*How to complete this task:* Each line from the one with "Click the Alt Text icon" through the last line below must be written out exactly. Do not copy pictures.

*Data for this task:*
......

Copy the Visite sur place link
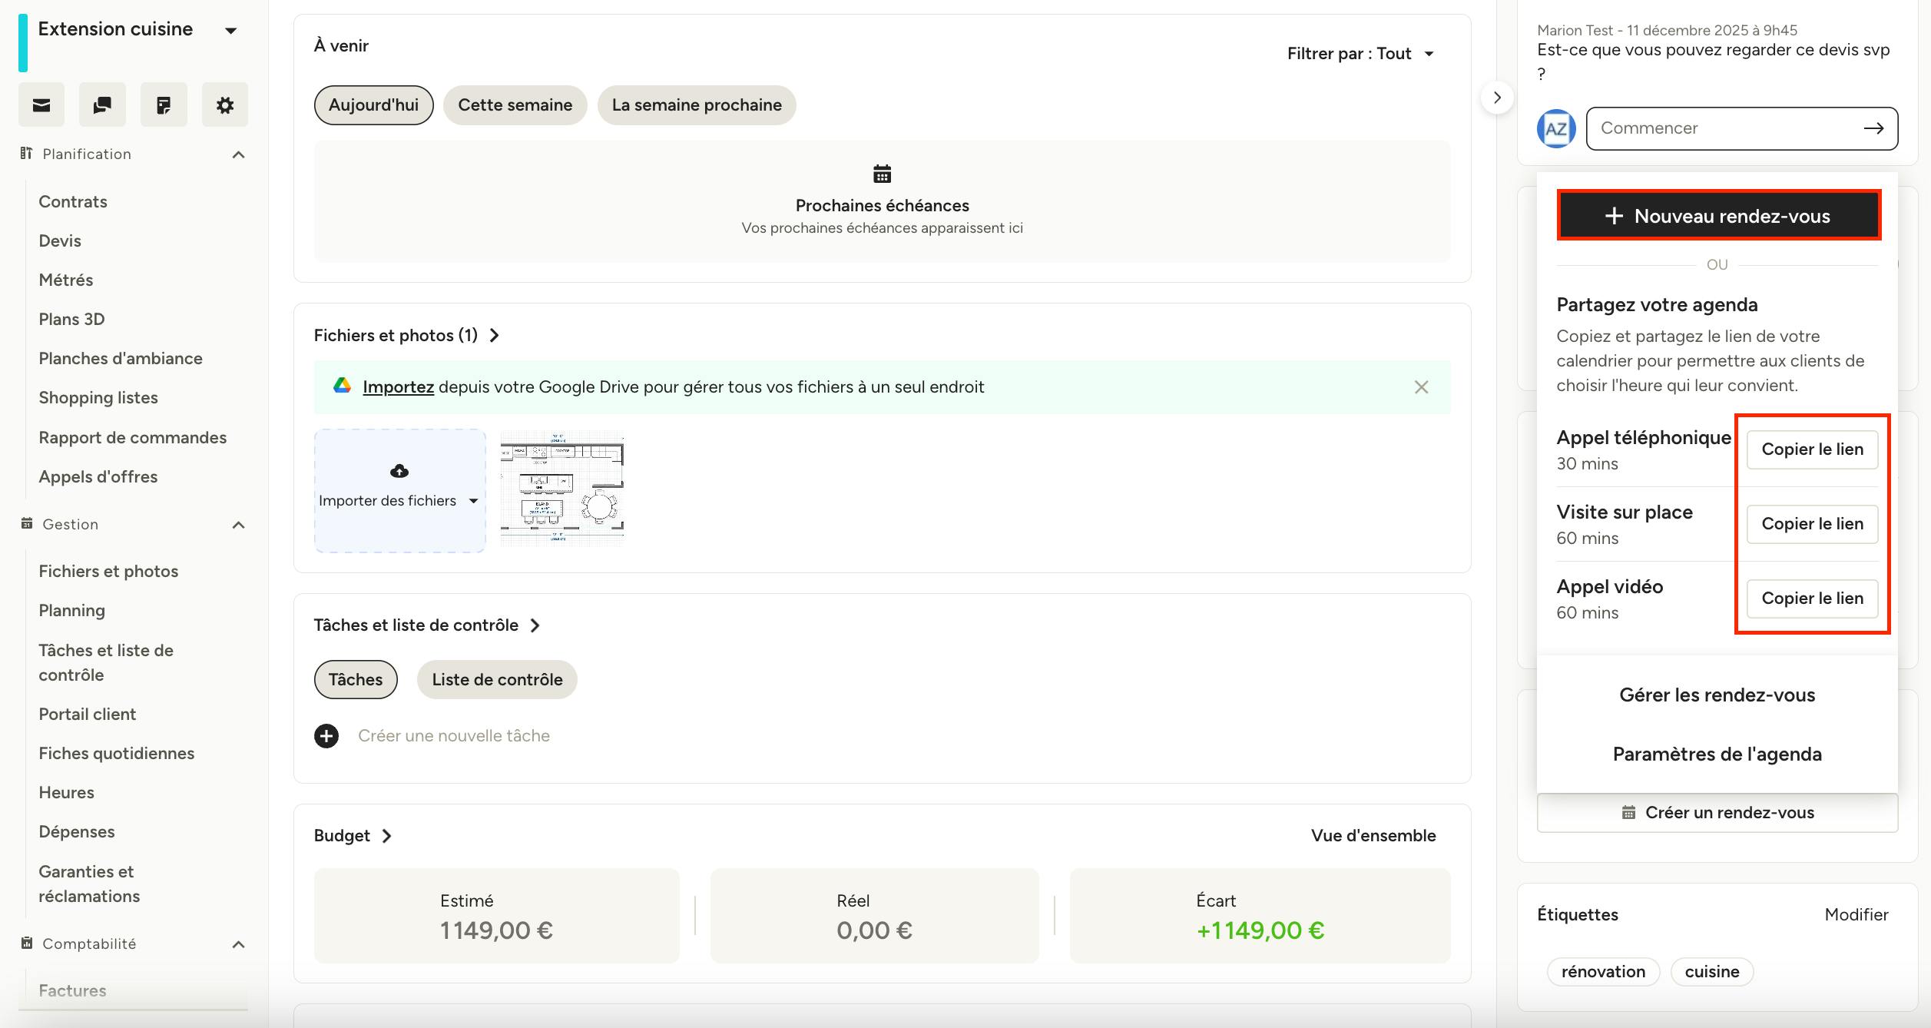Screen dimensions: 1931x1028 click(x=1812, y=524)
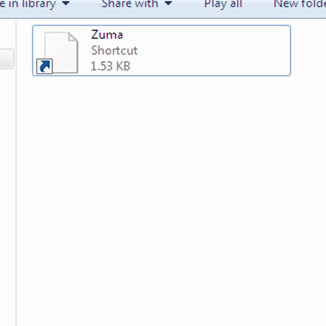This screenshot has height=326, width=326.
Task: Expand the Share with dropdown arrow
Action: [x=168, y=4]

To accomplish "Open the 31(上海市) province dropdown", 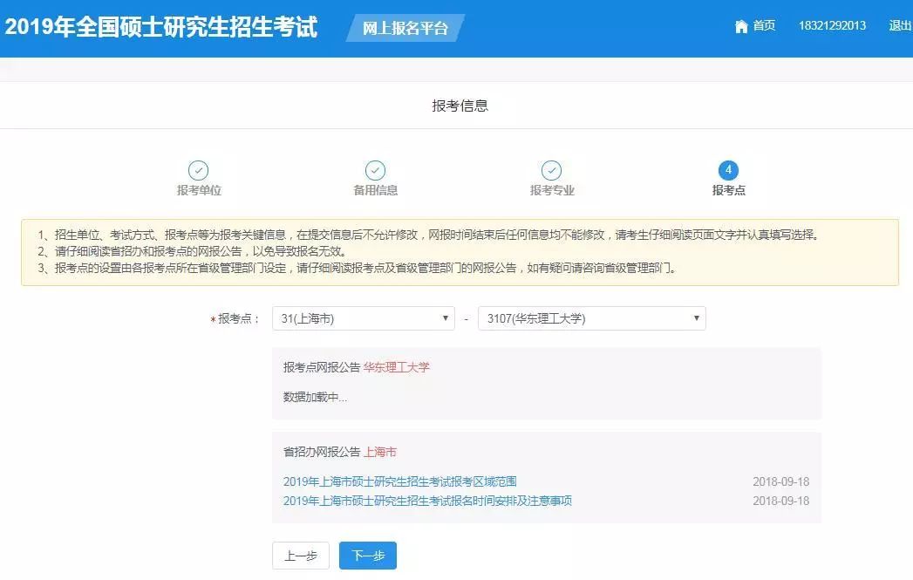I will pyautogui.click(x=363, y=319).
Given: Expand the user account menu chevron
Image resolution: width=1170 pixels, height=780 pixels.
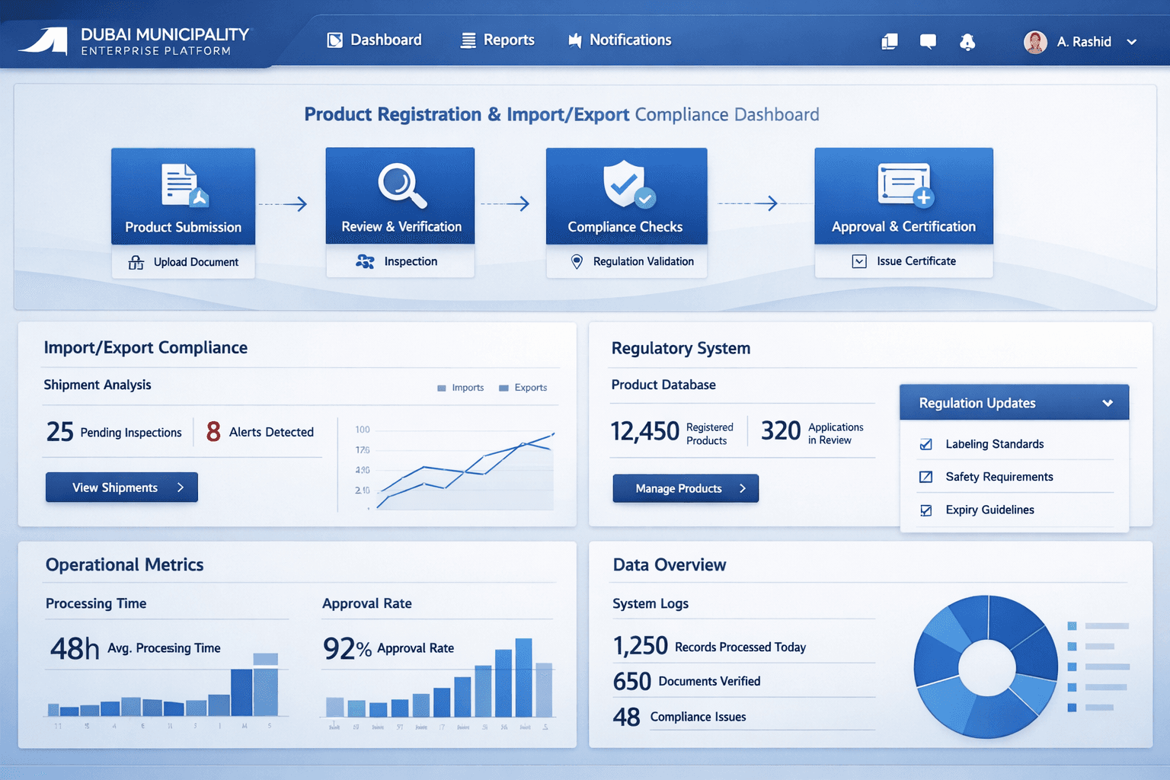Looking at the screenshot, I should point(1132,42).
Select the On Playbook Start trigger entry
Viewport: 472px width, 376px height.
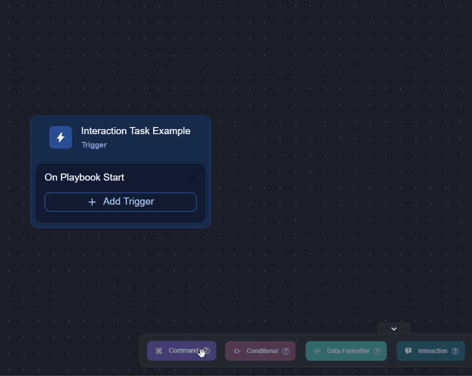84,178
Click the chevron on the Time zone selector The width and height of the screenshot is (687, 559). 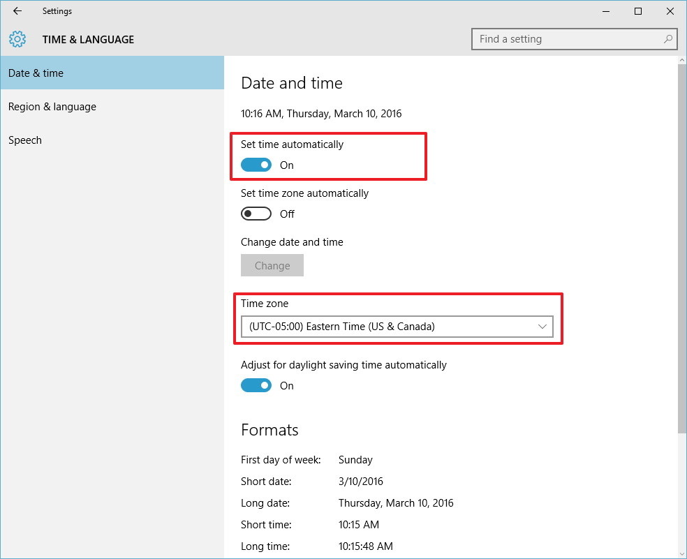pos(542,327)
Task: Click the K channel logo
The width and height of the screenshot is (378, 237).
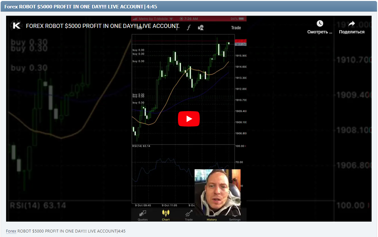Action: tap(17, 26)
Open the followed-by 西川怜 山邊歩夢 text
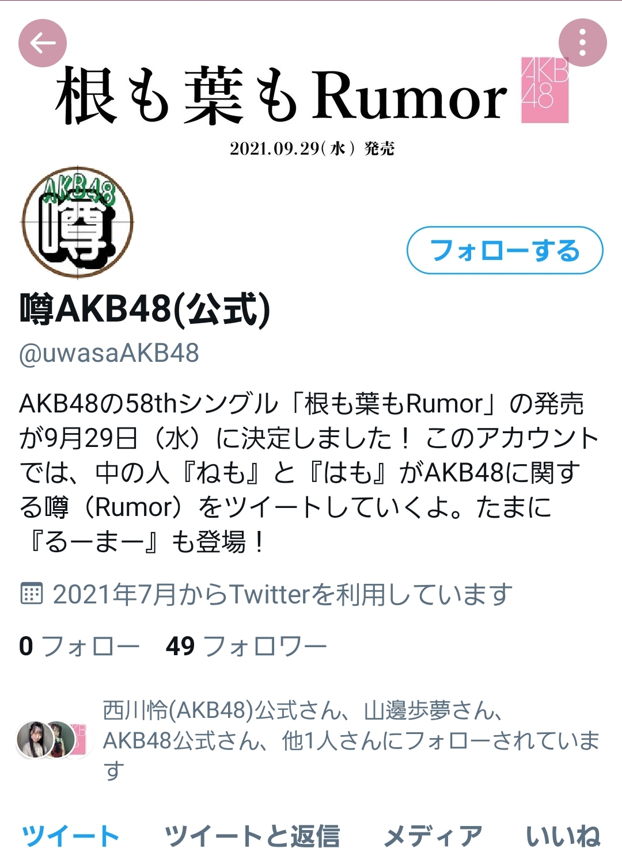This screenshot has height=864, width=622. point(351,740)
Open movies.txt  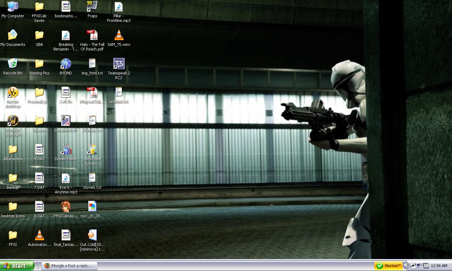tap(92, 177)
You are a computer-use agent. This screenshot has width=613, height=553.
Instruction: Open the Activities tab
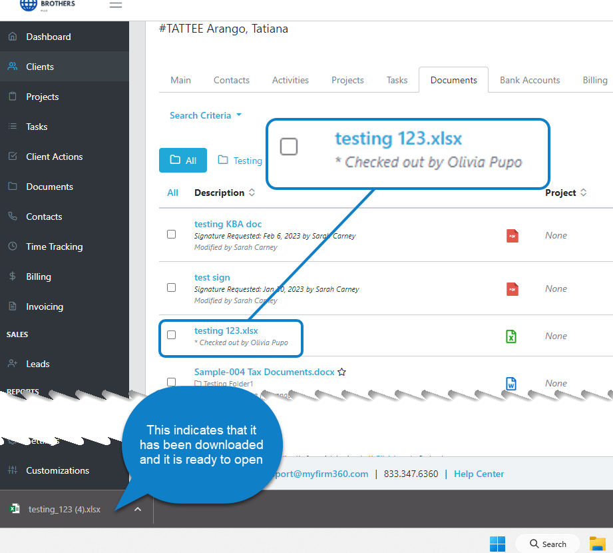coord(290,79)
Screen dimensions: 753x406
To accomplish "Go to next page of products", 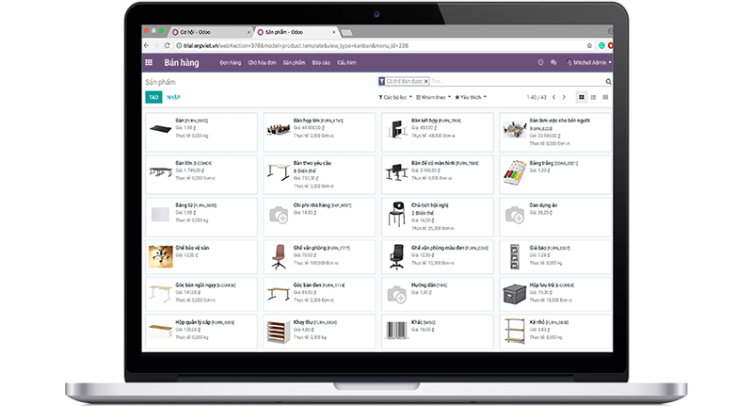I will (564, 97).
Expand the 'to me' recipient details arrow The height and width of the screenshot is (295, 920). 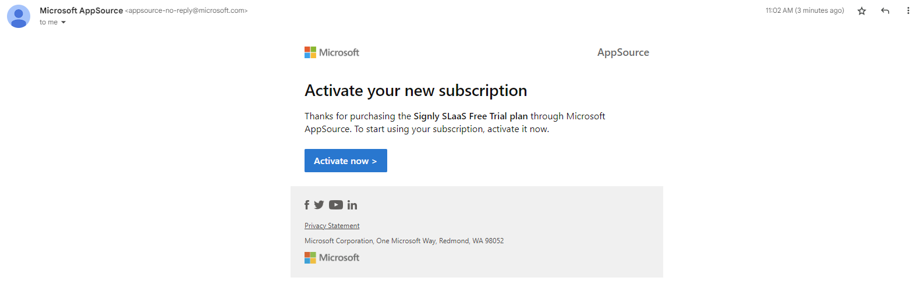[x=63, y=23]
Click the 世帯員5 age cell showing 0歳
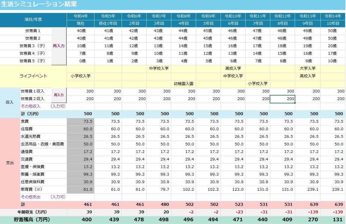 click(80, 61)
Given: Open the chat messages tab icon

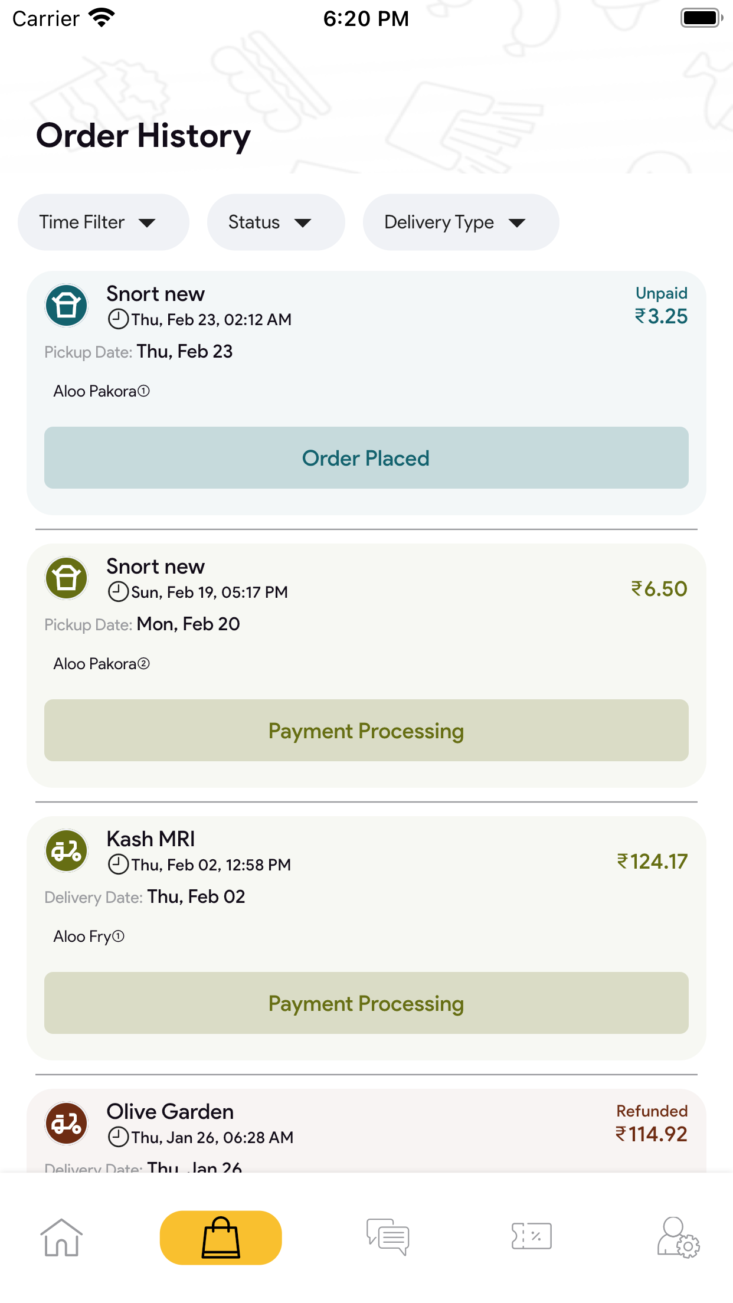Looking at the screenshot, I should click(388, 1237).

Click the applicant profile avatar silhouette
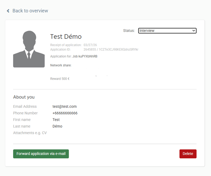tap(29, 49)
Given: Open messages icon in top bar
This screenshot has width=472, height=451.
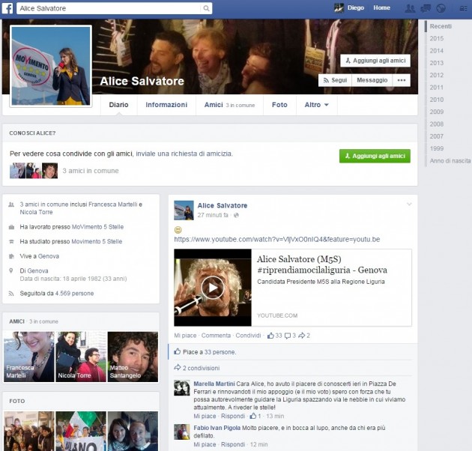Looking at the screenshot, I should pyautogui.click(x=426, y=8).
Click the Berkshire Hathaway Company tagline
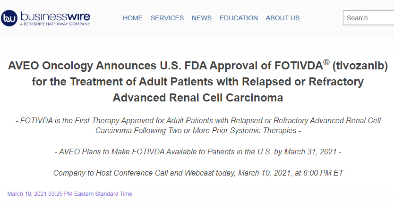 click(55, 24)

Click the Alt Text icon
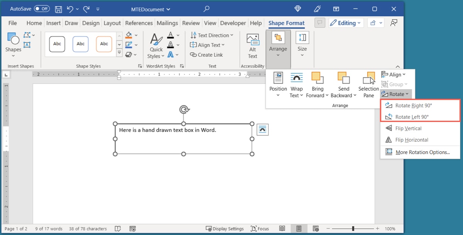coord(252,45)
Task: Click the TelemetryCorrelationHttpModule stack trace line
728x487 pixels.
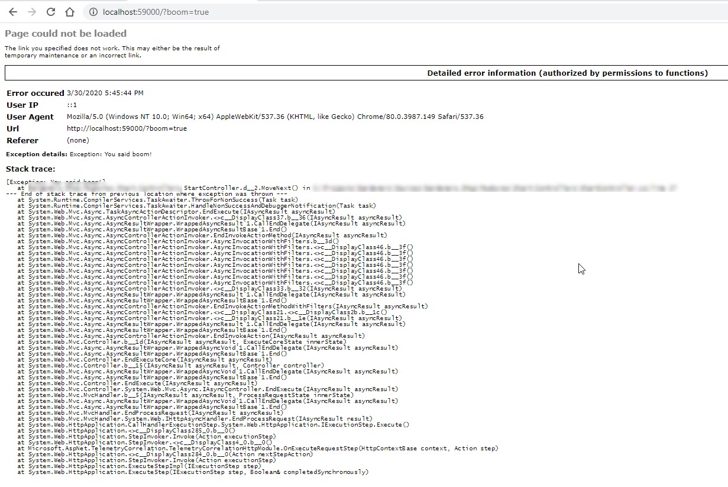Action: (258, 449)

......

*Your response:*
Click the Alt Text icon
coord(252,45)
Task: Click the TelemetryCorrelationHttpModule stack trace line
728x487 pixels.
Action: (258, 449)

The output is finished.